A função da Te-Arte é proporcionar todos os
elementos e estímulos a essa brincadeira, sempre respeitando
o ritmo e necessidades de cada criança, sem horários
rígidos ou atividades programadas. “Elas vêm
aqui para viver. Para se conhecer e conhecer aquela possibilidade
que elas têm de se alfabetizar pelo tato, pelo cheiro, pelo
ouvido, pela visão e pelos sentidos. E, depois, com o crescimento
desse processo, elas querem o aprendizado formal”, explica
Therezita.
Segundo ela, brincar é condição essencial
para que a criança possa absorver e criar conhecimento e
cultura, além de facilitar a inserção da criança
no mundo escolar. “A criança sai pronta para qualquer
lugar do mundo”, simplifica.
As 67 crianças matriculadas na Te-Arte, de 8 meses aos 7
anos, brincam como querem, quase sempre ao ar livre, cercadas de
muita música e arte, e todas juntas, sem separação
por idade ou classes. A casa serve apenas como um abrigo para onde
as atividades são transferidas quando chove ou o frio é muito
intenso.
Esse ambiente natural, cercado de plantas e animais, é,
segundo Therezita, essencial para o desenvolvimento da noção
corporal da criança. “Criança tem que ser criança
e esse período é importante para que ela desfrute
e viva a infância. Se a criança brincar com água,
com areia, com terra, se ela desenvolver a motricidade fina, ela
não vai precisar ficar escrevendo numa folha, sentada. Ela
vai pegar no lápis com a maior facilidade quando tiver 5,
6 anos, quando o corpo estiver maduro”, defende Dulcilia.

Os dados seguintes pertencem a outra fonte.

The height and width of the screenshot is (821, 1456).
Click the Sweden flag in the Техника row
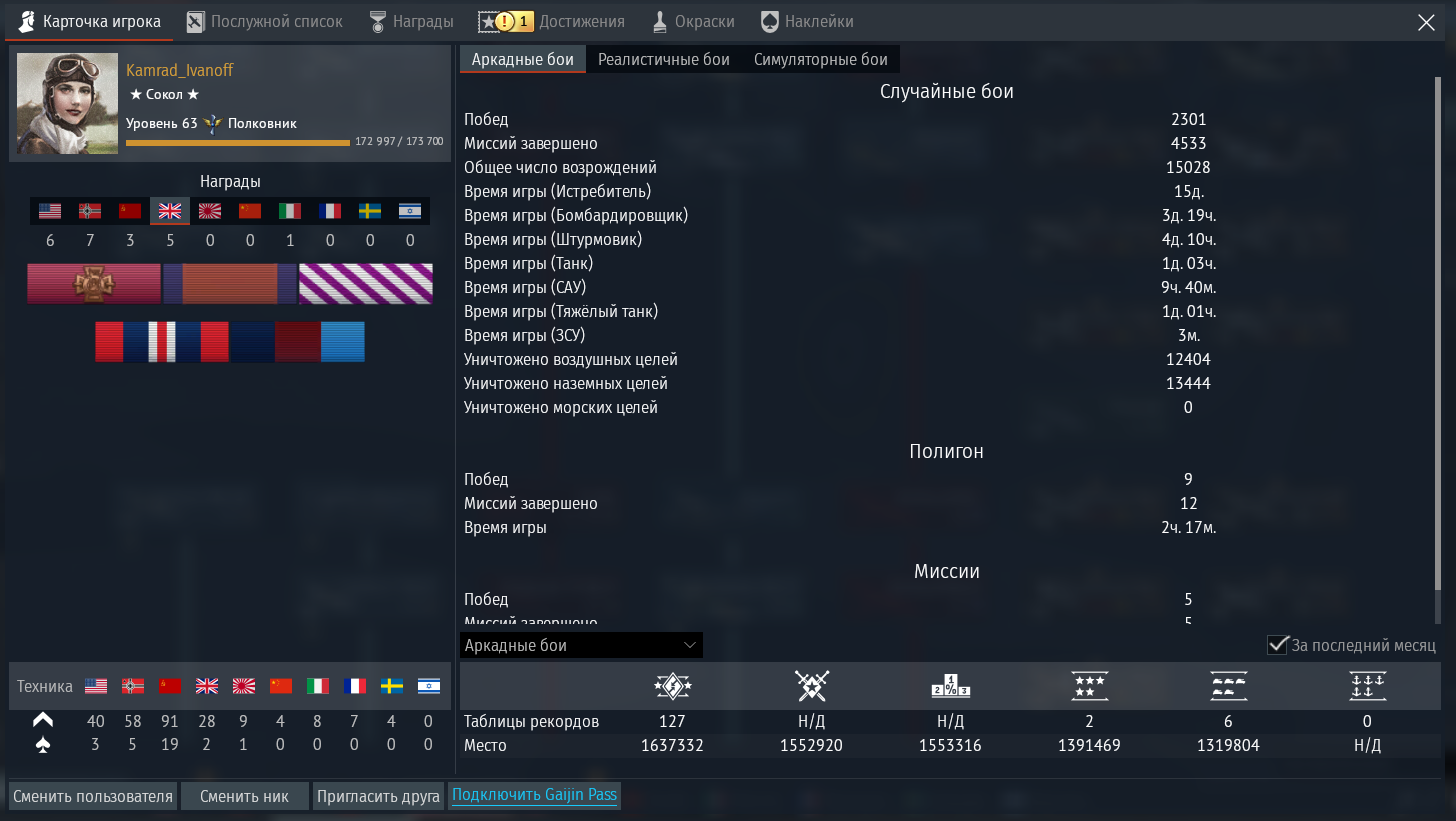[391, 686]
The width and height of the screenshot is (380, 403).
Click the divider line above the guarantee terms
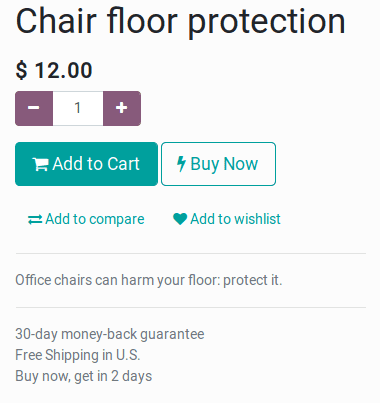coord(191,308)
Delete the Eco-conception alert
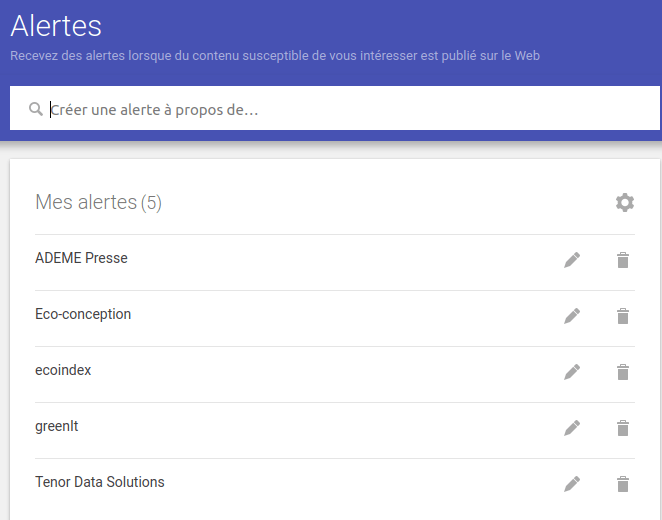 pos(623,316)

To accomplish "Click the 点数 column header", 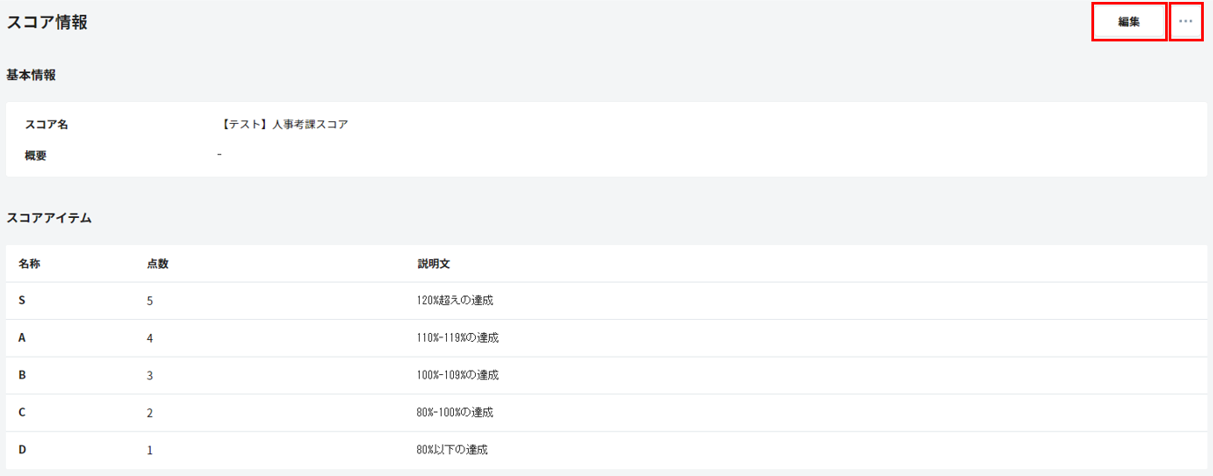I will (157, 264).
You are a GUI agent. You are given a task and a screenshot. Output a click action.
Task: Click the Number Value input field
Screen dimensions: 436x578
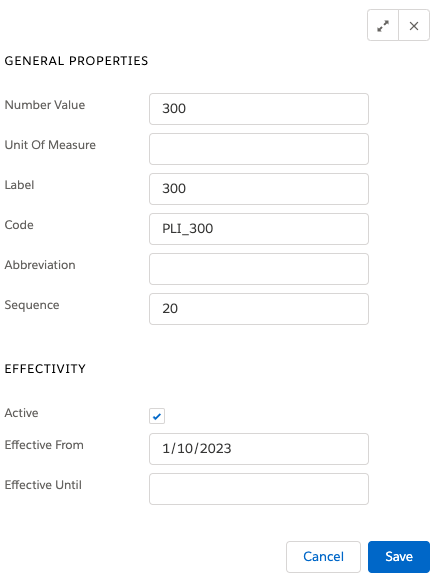click(x=259, y=109)
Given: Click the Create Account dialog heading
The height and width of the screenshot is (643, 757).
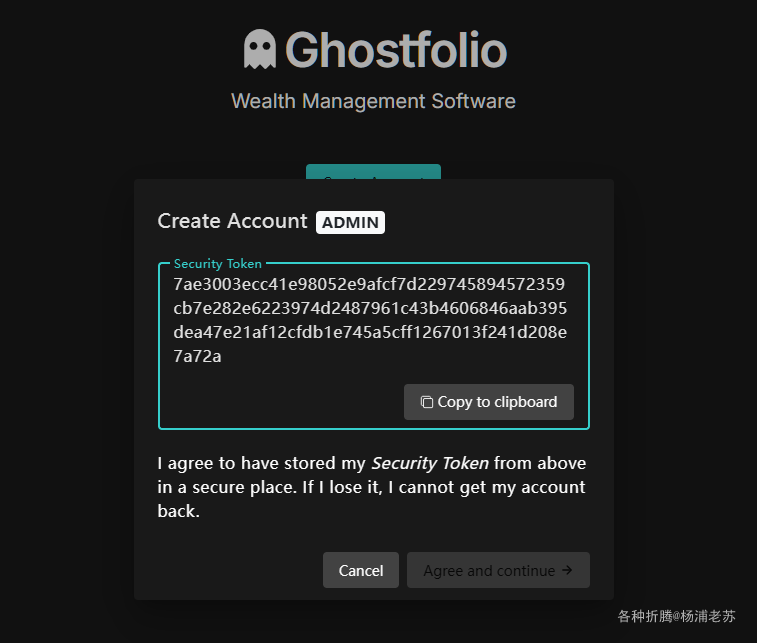Looking at the screenshot, I should (232, 221).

A ausência de horários rígidos ou atividades
pré-programadas não deve ser confundida com a ausência
de regras. Há sempre adultos de diferentes profissões
que se alternam para moderar as crianças quando necessário.
Não numa atitude controladora, mas apenas apontando os limites
para que ninguém se machuque e, mais importante, para que
haja respeito entre todos. Segundo Therezita, assim se formam cidadãos,
não no seu sentido político, mas como alguém
que respeita os outros e a si mesmo.
Por isso, mesmo antes de a inclusão social se tornar um
termo tão em voga, a Te-Arte já aceitava crianças
com problemas físicos ou mentais. Segundo Dulcilia, essa
atitude foi fruto da educação de Therezita, que sempre
conviveu com crianças e adultos portadores de deficiência. “Fui
uma das pessoas que sempre trabalharam com a inclusão. Agora
está em alta, mas há 20 anos nem se falava nisso”,
diz Therezita.
O educar através do brincar é uma pedagogia que Therezita
defende há mais de 30 anos na Te-Arte, que ainda continua
pioneira nessa metodologia. “A diferença é a
seguinte: a criança que segue essa metodologia é autônoma,
questionadora e não fica sentada esperando que os outros
façam por ela. Ela faz e age”, resume.